4 - Aprovação da Reforma Tributária - o presidente Lula sinalizou que essa é a agenda prioritária no Congresso. A discussão do tema está avançada nas duas casas legislativas e requer poucos meses para sua aprovação final, a menos que o governo decida propor alterações exageradas na proposta. Além disso, dificilmente o futuro governo escapará de uma alta significativa da carga tributária, mesmo que provisória, para cobrir o aumento de gastos programados para os próximos anos.

5 - Corte de privilégios - antes de elevar as alíquotas dos impostos, é preciso revisitar as renúncias tributárias, eliminando privilégios que não trazem benefícios para os mais pobres nem elevam a produtividade no país. Como o corte de renúncias é sinônimo de aumento da carga tributária, o correto seria reduzir impostos dos mais pobres ou, ao menos, cortar alíquotas de alguns tributos para não onerar ainda mais a sociedade, em vez de elevar os gastos públicos.

Esse caminho dificilmente será seguido. Ao contrário, as equipes temáticas têm sugerido novos benefícios que podem até fazer sentido, mas pressionam o desequilíbrio das contas públicas. Além disso, vários setores já apresentaram sugestões de mais intervenções e subsídios, parafraseadas como incentivos. A oferta de mais vantagens no âmbito do BNDES, por exemplo, além de comprovadamente não ter elevado o crescimento potencial nas últimas décadas, só aumentaria as distorções ao prover mais privilégios inúteis para grupos organizados, sem privilegiar a camada mais vulnerável da sociedade.

6 - Avanço da Reforma Administrativa - a sugestão de participantes da equipe de transição de elaborar nova proposta de reforma pelo futuro governo é equivocada, uma vez que uma profunda avaliação da estrutura de pessoal da União já foi realizada em 2019 e 2020. O futuro governo poderia simplesmente propor ajustes à reforma em tramitação. Uma nova proposta só adia ou evita a necessária diminuição de vantagens injustas da elite do funcionalismo público, entre as quais o privilégio associado à elevação salarial com base apenas no tempo de serviço, como os quinquênios.

7 - Manutenção de políticas públicas bem-sucedidas - o ideal seria que as iniciativas de sucesso do atual governo, como os incentivos às concessões de serviços de saneamento, fossem absorvidas pela futura administração.

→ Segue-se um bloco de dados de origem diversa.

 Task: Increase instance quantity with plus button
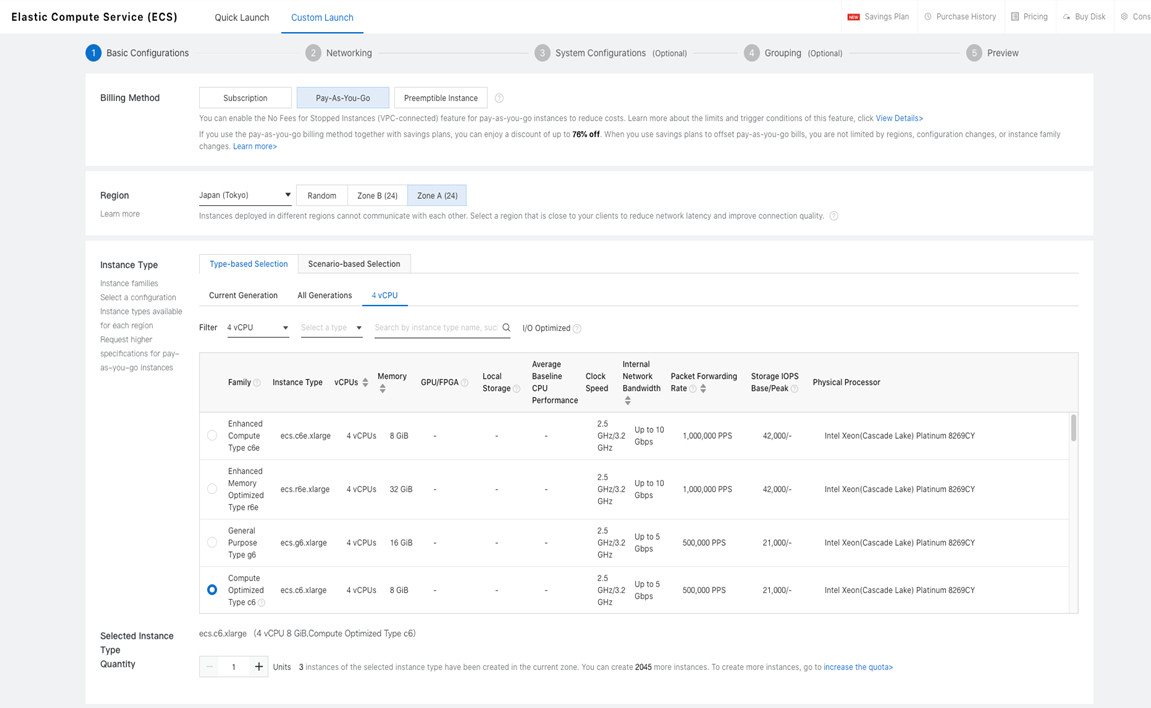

Apesar já ter se manifestado contra as privatizações, seria positivo se o presidente Lula revisitasse essa decisão e continuasse com os processos de concessões e de desestatizações. A eficiência do Estado aumentaria, melhorando as condições de vida de toda a população caso os esforços do setor público em várias áreas fossem mais direcionados para a regulação e o controle setorial.

8 - Melhoria dos controles do Bolsa Família - será necessário evitar o registro familiar de forma desmembrada e definir contrapartidas por parte dos seus beneficiários. Ações dessa natureza garantiriam uma alocação mais eficiente dos recursos, liberando parte dos R$ 175 bilhões destinados para o programa.

A aprovação de grande parte da lista só exige vontade política do futuro governo, haja vista que essas medidas não contrariam as preferências de parte expressiva dos parlamentares. Essas ações requerem apenas empenho para formulação de políticas que se tornem, assim como no caso do Bolsa Família, iniciativas de Estado e não atuações circunscritas à uma administração específica.

Além de atender a principal meta do governo, essas medidas contribuiriam para, no médio prazo, melhorar o ambiente de negócios no país, estimular os investimentos, elevar o crescimento potencial e diminuir a inflação. Apesar de os benefícios serem evidentes e responderem à busca da redução da pobreza, temo que uma parte da lista não avance tanto quanto necessário.

Por fim, agradeço a Rita Leite pelos comentários e revisões das minhas publicações nesta coluna em 2022.